Samenvatting Immunobiologie
Deel 1
Chapter 1: Elements of the Immune System and their
Roles in Defense
Infectieuze ziekten worden veroorzaakt door micro-organismen die snel kunnen reproduceren en
evolueren. Het immuunsysteem heeft tijd nodig om een sterke respons op te bouwen tegen een
micro-organisme. Om immuniteit te verkrijgen, moet eerst gevochten worden met het micro-
organisme. Bij vaccinatie of immunisatie wordt ernstig ziek zijn voorkomen door blootstelling aan
een zwakke variant van de ziekteverwekker. Vaccinatie was in 1721 geïntroduceerd in Europa door
Lady Montagu. Edward Jenner introduceerde in 1796 een veiligere methode.
Meer dan 1000 microbiële soorten leven in een gezond volwassen mens, dit worden commensale
soorten genoemd (‘ze eten van dezelfde tafel’). Groepen microbiële soorten die in een bepaald deel
van het lichaam verblijven worden een microbiotica genoemd. Onderzoek hiernaar is moeilijk omdat
ze niet goed groeien in laboratoria. Commensale soorten helpen bij voedselvertering, maken
vitamines en beschermen tegen ziektes (door kolonisatie van gevaarlijke soorten te voorkomen en
antibacteriële eiwitten af te scheiden (colicines)). Bij het slikken van antibiotica gaan ook de
commensale soorten doodt waarna een kwaadaardige bacterie zich kan nestelen.
Elk organisme dat mogelijk een ziekte kan veroorzaken wordt een pathogeen genoemd. Pathogenen
die pas ziekte veroorzaken wanneer ze op een verkeerde plaats in het lichaam komen worden
opportunistisch pathogenen genoemd. Pathogenen kunnen in 4 groepen verdeeld worden:
bacteriën, virussen, en schimmels, welke elk weer een groep is van gerelateerde micro-organismen,
en interne parasiten (eencellige protozoa en meercellige ongewervelden). Pathogenen en mensen
evolueren samen. Zo willen pathogenen liever niet een snelle dood van hun host en hebben mensen
een ingebouwde genetische resistentie voor sommige organismen. Endemische ziekten zijn ziekten
waaraan veel mensen in hun jeugd al aan blootgesteld zijn.
De huid is de eerste verdediging door het ondoordringbare epitheel. Continu met de huid zijn de
epithelia van de ademhalings-, gastro-intestinale- en urogenitale wegen. Deze weefsels zijn gevoeliger
voor infectie en staan bekend als slijmvliesoppervlakken (‘mucosae’) omdat ze slijm afscheiden met
glycoproteïnen, proteoglycanen en enzymen die ze beschermen. In de luchtwegen wordt het slijm
continu vernieuwd. Alle epithelia scheiden antimicrobiële stoffen af (talg) en produceren
antimicrobiële peptiden (traanvocht, speeksel lysozym). Wanneer pathogenen deze mechanische,
chemische en microbiologische barrières toch overkomen, begint het aangeboren immuunsysteem.

──────────

Opdrachten
A: Geef de passage uit de samenvatting over immunobiologie van "De huid is de" tot "het aangeboren immuunsysteem." woordelijk terug.
B: Ga verder met de samenvatting over immunobiologie, direct na de laatste zin.

Gegevens
──────────

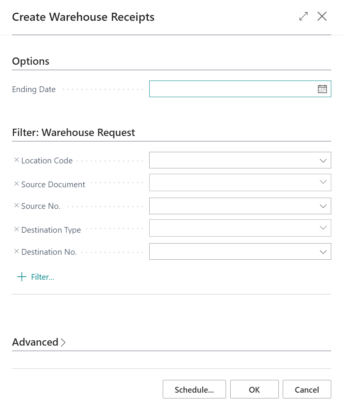Open the Location Code dropdown
The image size is (344, 410).
(323, 161)
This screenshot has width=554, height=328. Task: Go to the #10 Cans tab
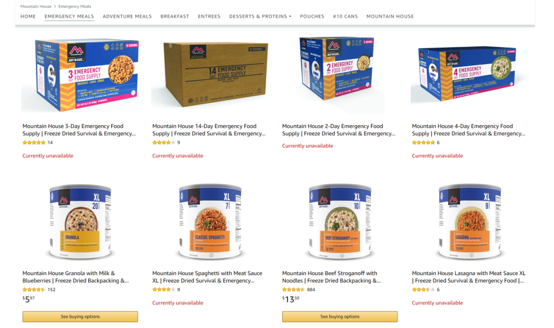coord(345,16)
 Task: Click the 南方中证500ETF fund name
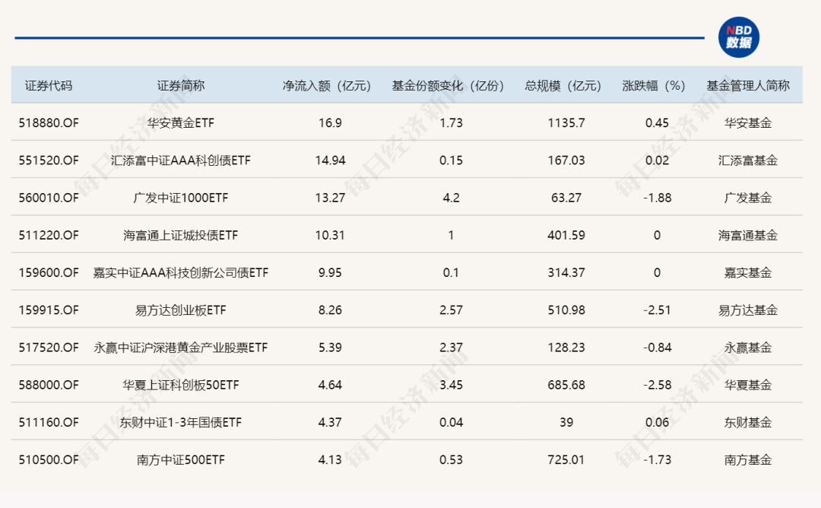181,460
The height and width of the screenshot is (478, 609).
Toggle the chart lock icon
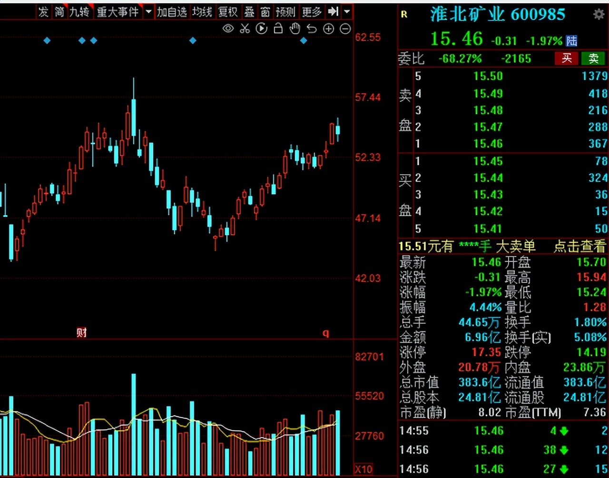point(278,29)
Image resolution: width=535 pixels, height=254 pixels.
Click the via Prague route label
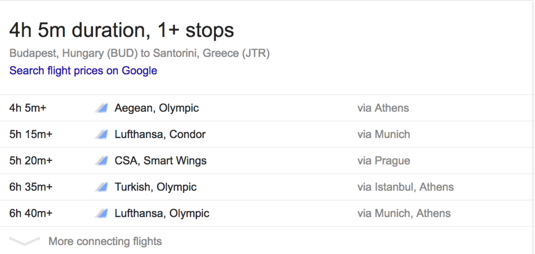click(383, 161)
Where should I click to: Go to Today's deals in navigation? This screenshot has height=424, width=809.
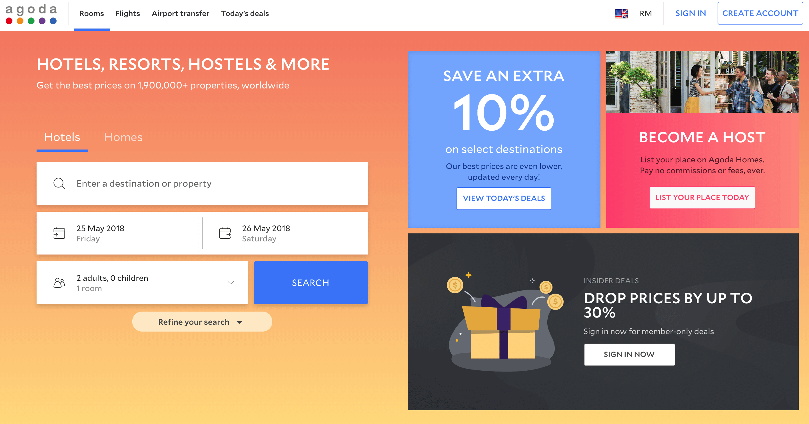tap(245, 13)
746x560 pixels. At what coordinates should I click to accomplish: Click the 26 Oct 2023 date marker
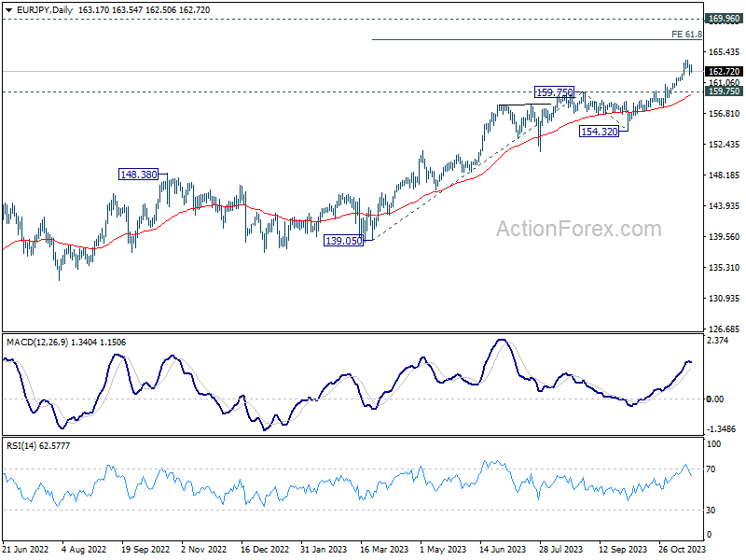tap(683, 549)
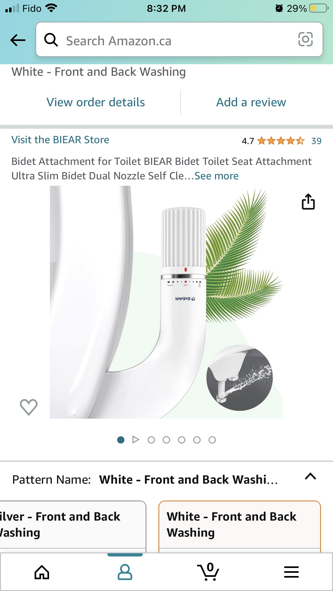Tap the share icon on product image

[x=308, y=201]
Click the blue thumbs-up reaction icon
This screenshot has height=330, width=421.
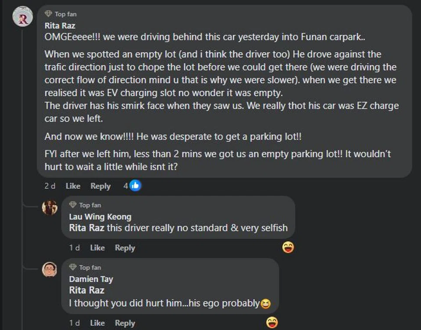[x=136, y=186]
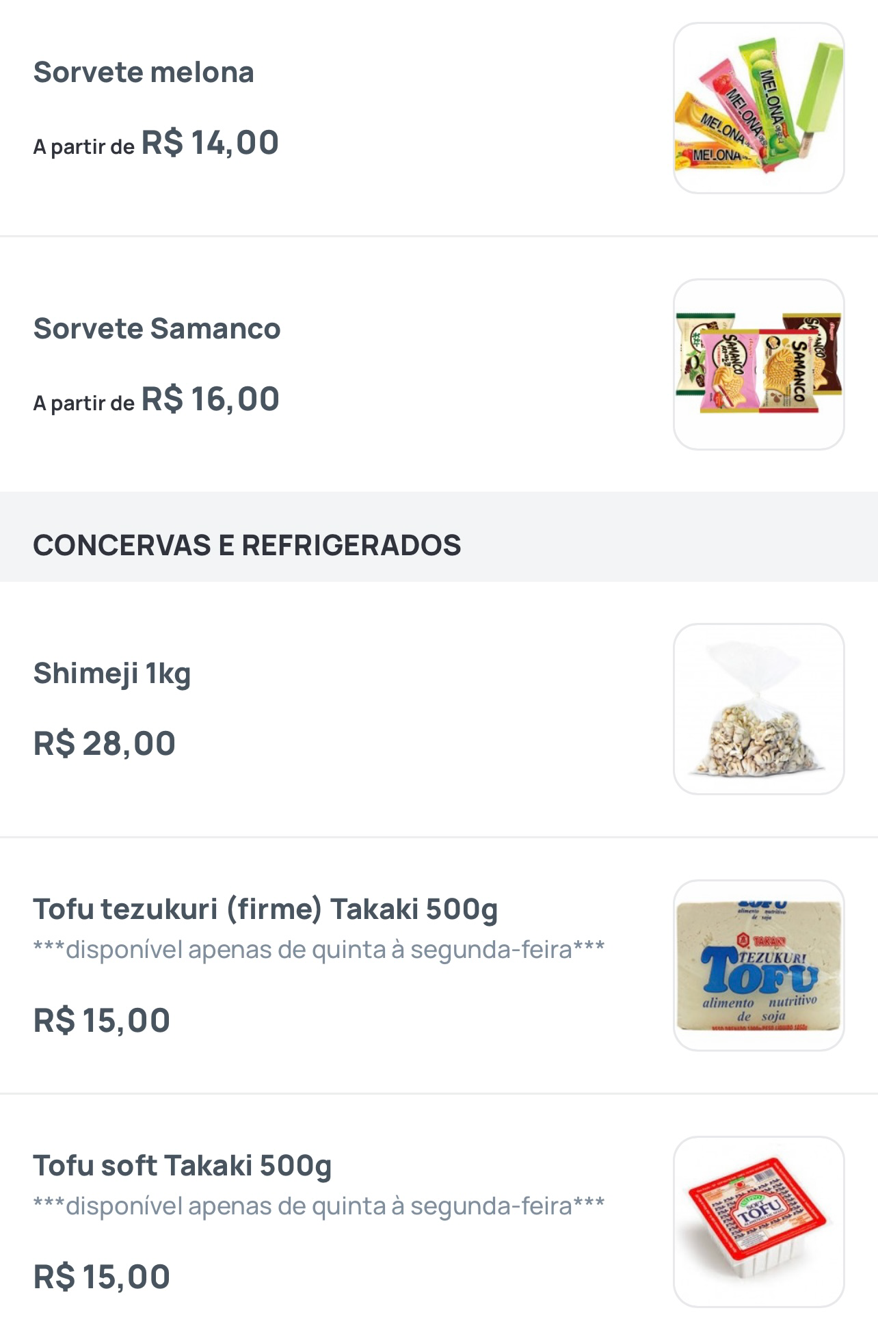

──────────

Antwoorden
A:
De huid is de eerste verdediging door het ondoordringbare epitheel. Continu met de huid zijn de
epithelia van de ademhalings-, gastro-intestinale- en urogenitale wegen. Deze weefsels zijn gevoeliger
voor infectie en staan bekend als slijmvliesoppervlakken (‘mucosae’) omdat ze slijm afscheiden met
glycoproteïnen, proteoglycanen en enzymen die ze beschermen. In de luchtwegen wordt het slijm
continu vernieuwd. Alle epithelia scheiden antimicrobiële stoffen af (talg) en produceren
antimicrobiële peptiden (traanvocht, speeksel lysozym). Wanneer pathogenen deze mechanische,
chemische en microbiologische barrières toch overkomen, begint het aangeboren immuunsysteem.

B:
Korte infecties worden verwijderd door de aangeboren immuunrespons, welke uit twee delen
bestaat: (I) herkenning dat het pathogeen aanwezig is met receptoren en (II) het rekruteren van
destructieve effector mechanismen die het pathogeen doden. Dit wordt gedaan door effector cellen
en serumeiwitten genaamd complement die de effector cellen helpen door pathogenen te markeren
en aan te vallen. Samen wordt dit aangeboren immuniteit genoemd. Wanneer cellen de
aanwezigheid van een bacterie voelen, scheiden ze cytokinen af die de aangeboren immuunrespons
triggeren. Hierdoor ontstaat een ontsteking (inflammation) in het weefsel (calor, dolor, rubor en
tumor). Roodheid ontstaat door verwijdde bloedvaten, waardoor gaten ontstaan tussen de cellen van
het endotheel en het permeabel wordt zodat bloedplasma in het weefsel kan. Hierdoor ontstaat
1
,zwelling (edema) en door de druk ook pijn. Witte bloedcellen die bijdragen aan de ontsteking worden
ontstekingscellen genoemd.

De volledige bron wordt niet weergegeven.